Essential Mental Functions:
The essential mental functions described here are representative of those that must be met by a team member to successfully perform the essential functions of this position. Reasonable accommodations may be made to enable individuals with disabilities to perform the essential functions.
* Display strong verbal and written communication skills.
* Ability to multi-task effectively in a busy environment.
* Ability to accurately measure and keep accurate records.
* Ability to add, subtract, multiply, and divide in all units of measure. Ability to compute rate, ratio, and percent and interpret all basic culinary math.
Essential Physical Functions:
The essential physical functions described here are representative of those that must be met by a team member to successfully perform the essential functions of this position. Reasonable accommodations may be made to enable individuals with disabilities to perform the essential functions. While performing the duties of the position, the employee is frequently required to stand, walk, turn, use hands and fingers to handle and feel, reach with hands and arms, talks and hear.
* Must be able to lift up to 50lbs.
* Must be able to walk or stand for extended periods of time.
* Ability to work in areas with extreme temperatures for extended periods of time.
The work environment characteristics described here are representative of those a team member encounters while performing the essential functions of this position. Reasonable accommodations may be made to enable individuals with disabilities to perform the essential functions. The noise level in the work environment is usually loud. Employee will be exposed to a second-hand smoke-filled environment.

* * * * * * *

• [Do this] Reproduce the passage on essential job functions word for word, from "The work environment characteristics" up to and including "second-hand smoke-filled environment.".

• [Recorded information]
* * * * * * *

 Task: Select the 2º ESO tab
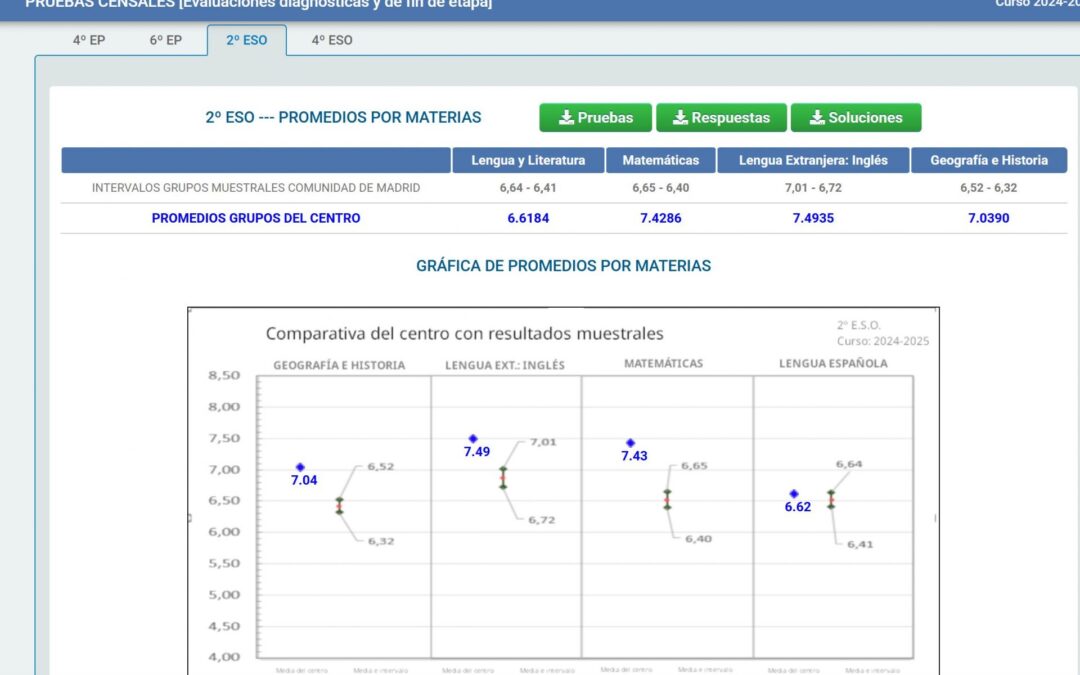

* * * * * * *

• [Full response]
The work environment characteristics described here are representative of those a team member encounters while performing the essential functions of this position. Reasonable accommodations may be made to enable individuals with disabilities to perform the essential functions. The noise level in the work environment is usually loud. Employee will be exposed to a second-hand smoke-filled environment.